[YOUR TASK] Word for word, copy the records and drop the pictures.
=== Begin Enclosure ===
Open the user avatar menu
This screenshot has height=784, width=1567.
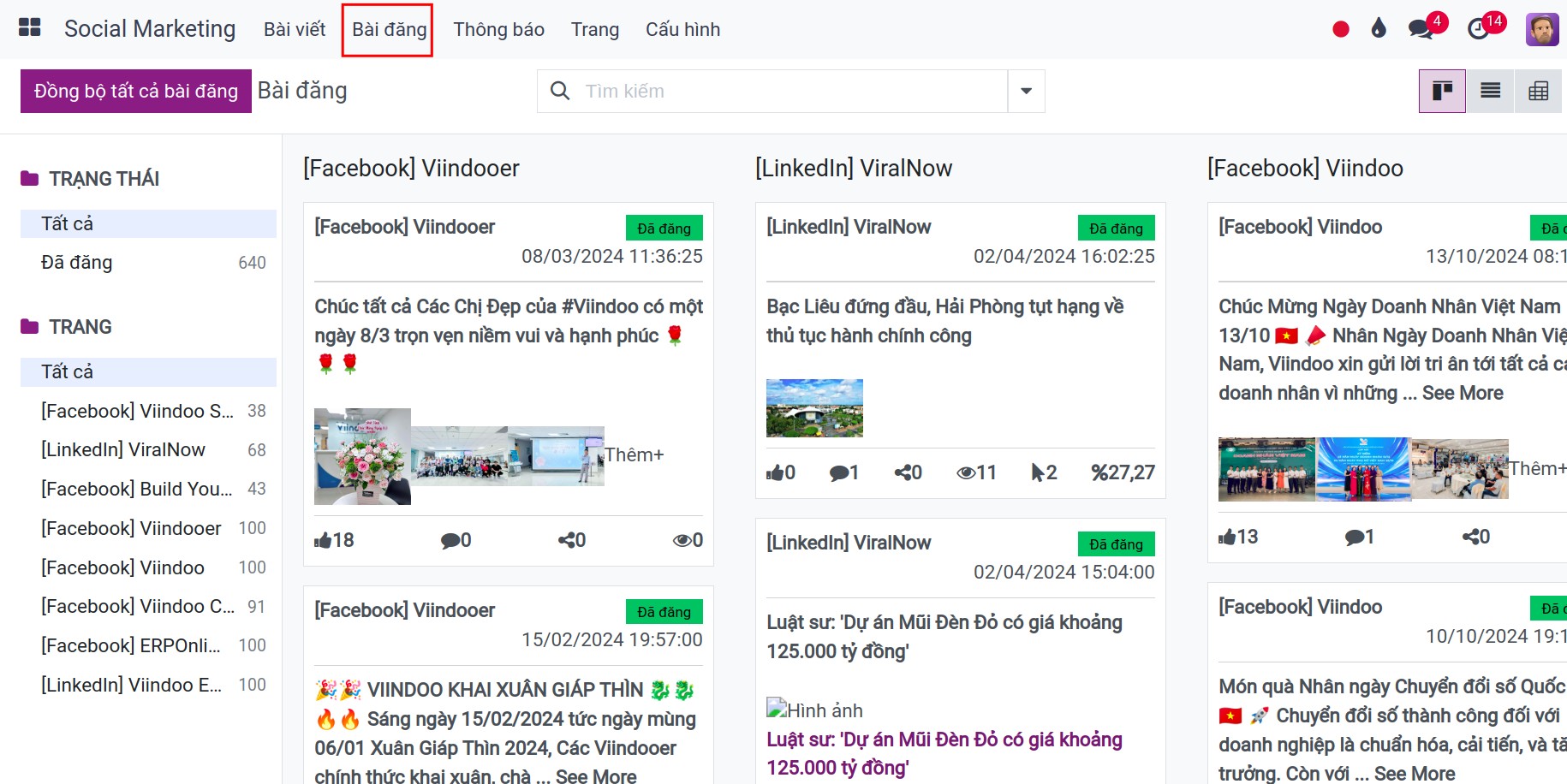coord(1541,29)
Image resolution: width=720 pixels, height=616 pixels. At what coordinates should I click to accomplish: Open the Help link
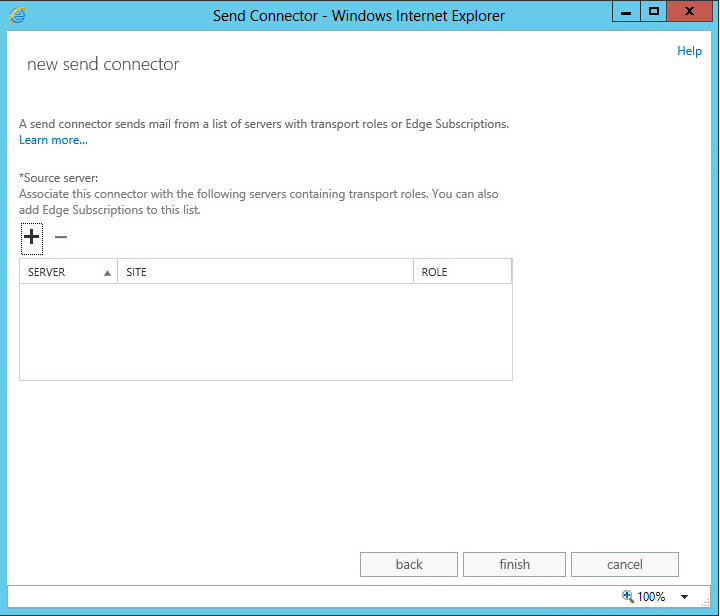pos(689,51)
=== End Enclosure ===
[WRITTEN REPLY]
Open the user avatar menu
This screenshot has height=784, width=1567.
coord(1541,29)
Image resolution: width=720 pixels, height=616 pixels. At what coordinates should I click to accomplish: Open the Help link
pos(689,51)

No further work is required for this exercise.